In early 1964, Russia’s plans were still to fly around the moon using the Soyuz complex. With the construction of Soyuz already under way, the R-7 rocket already available and the first group flights showing remarkable promise, there was a real prospect that this could be achieved over 1966-7 or so.
There was still considerable uncertainty about the future medium – and long-term direction of the Soviet space effort. The death of John Kennedy had now eliminated the prospect of a joint mission. In 1963, Jodrell Bank Observatory director Bernard Lovell had visited the Soviet Union as a guest of Mstislav Keldysh and learned, to his surprise, that the Soviet Union had no plans to race the Americans to the moon (exactly as Khrushchev had told the United Nations). Instead, they would build an Earth-orbiting space platform. Indeed, designs of Soviet cosmonauts spacewalking around such platforms soon found their way to the West. Bernard Lovell’s remarks were disputed by some Soviet scientists, but his visit created some considerable doubt about the nature of Soviet intentions.
Although the Soyuz complex had made considerable progress during 1962-3, this slowed down during 1964. However, it is important to stress that the Soyuz complex was no mere study. Not only did the design progress to an advanced stage, but initial flight models were in construction. The slowdown was not because of an action on the part of government, but due to gross overwork in OKB-1. Concerned with the complexities of the Earth orbit rendezvous manoeuvres required, Korolev now began to revise the concept. The weight of the complex to be assembled in Earth orbit would be about the same, 18 tonnes. Under the new plan:
• Only three spacecraft would be involved.
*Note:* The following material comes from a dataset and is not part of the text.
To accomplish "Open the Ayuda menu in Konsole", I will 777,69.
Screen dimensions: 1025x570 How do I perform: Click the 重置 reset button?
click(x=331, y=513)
• The rocket block would use the much more powerful hydrogen fuel.
• The Soyuz spacecraft would, for the lunar journey, be shortened and lightened to five tonnes: the orbital module would not be carried. This would now be called the Soyuz 7K-L-1 (L for Luna, Luniy or moon).
Learning about this, a rival design bureau, OKB-52 of Vladimir Chelomei, came up with a rival proposal. Using the new Proton rocket which he was building, he said that he could send such a spacecraft directly to the moon. Only one rocket would be required and there was no need for orbital rendezvous or the transfer of fuels in Earth orbit. He persuaded the government that the plans for Earth orbital rendezvous were too cumbersome. Korolev was so busy with other projects and Chelomei managed to get government approval before he realized what was going on and could stop him.
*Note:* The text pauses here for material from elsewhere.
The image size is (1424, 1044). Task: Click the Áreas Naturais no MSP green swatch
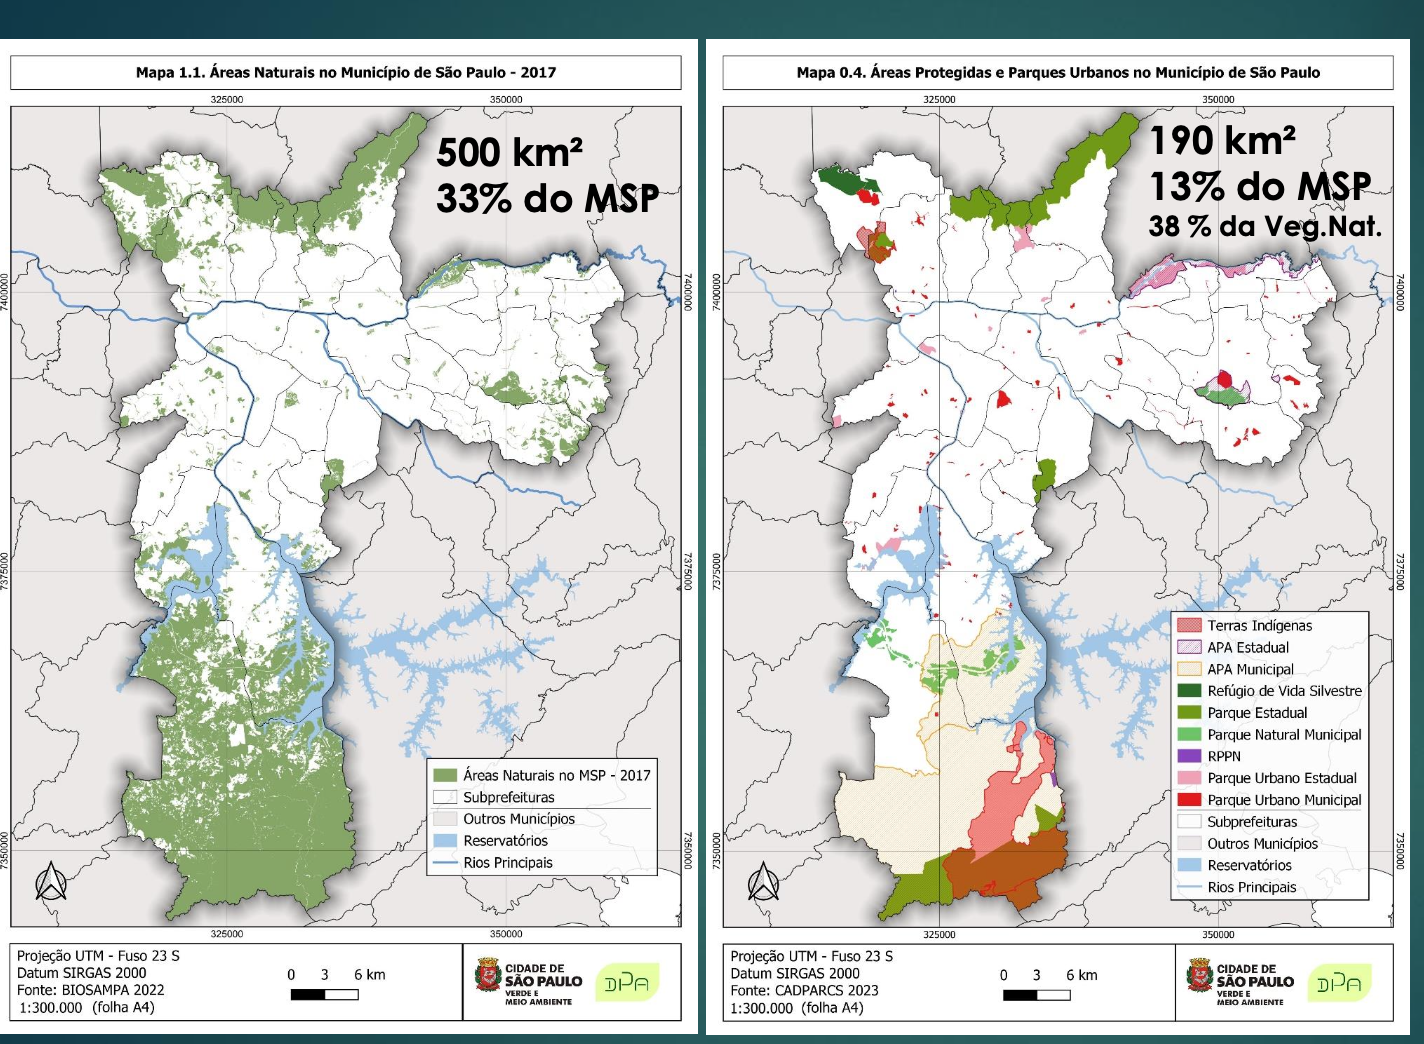tap(445, 775)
The arrival of a competitor to Korolev was an important development. Until 1964, Korolev had, as chief designer, ruled supreme over the Soviet space programme. Vladimir Chelomei was a slightly younger man than Korolev – he was born in 1914 – and when Korolev had developed the German V-2 after the war, Chelomei had built derivatives of the V-1 flying bomb. Prom 1944 to 1954, Chelomei had developed pulse jet engines, cruise missiles and sea-borne rockets. His style was quite different from Korolev, being smartly dressed, with a polished manner and he was a great communicator. All who met him paid tribute to his ambition and powers of persuasion. Chelomei was a professor of the Baumann Technical School, a member of the Academy of Sciences from 1958 and full academician from 1962. He was able to offer the Kremlin a viable military space programme: new military rockets (SS-9, Tsyklon, Proton), anti-satellite weapons (Polyot), radar observation satellites and was even working on a manned platform for space surveillance (Almaz). Nikita Khrushchev’s son Sergei worked for him.
Chelomei was not the only challenger to Korolev’s hitherto undisputed prominence. Korolev’s former collaborator, Valentin Glushko, ran a large engine design bureau, OKB-456, and as we saw in 1958 the two had already quarrelled over the upper stage for the R-7 used to fire the first cosmic ship. In Dnepropetrovsk, Ukraine, another large design bureau had grown up under Mikhail Yangel. He built military missiles for the Soviet rocket troops by the hundreds in his sprawling factory there.
Some of the missiles were adapted as satellite launchers and by 1962 his design bureau was building small military satellites.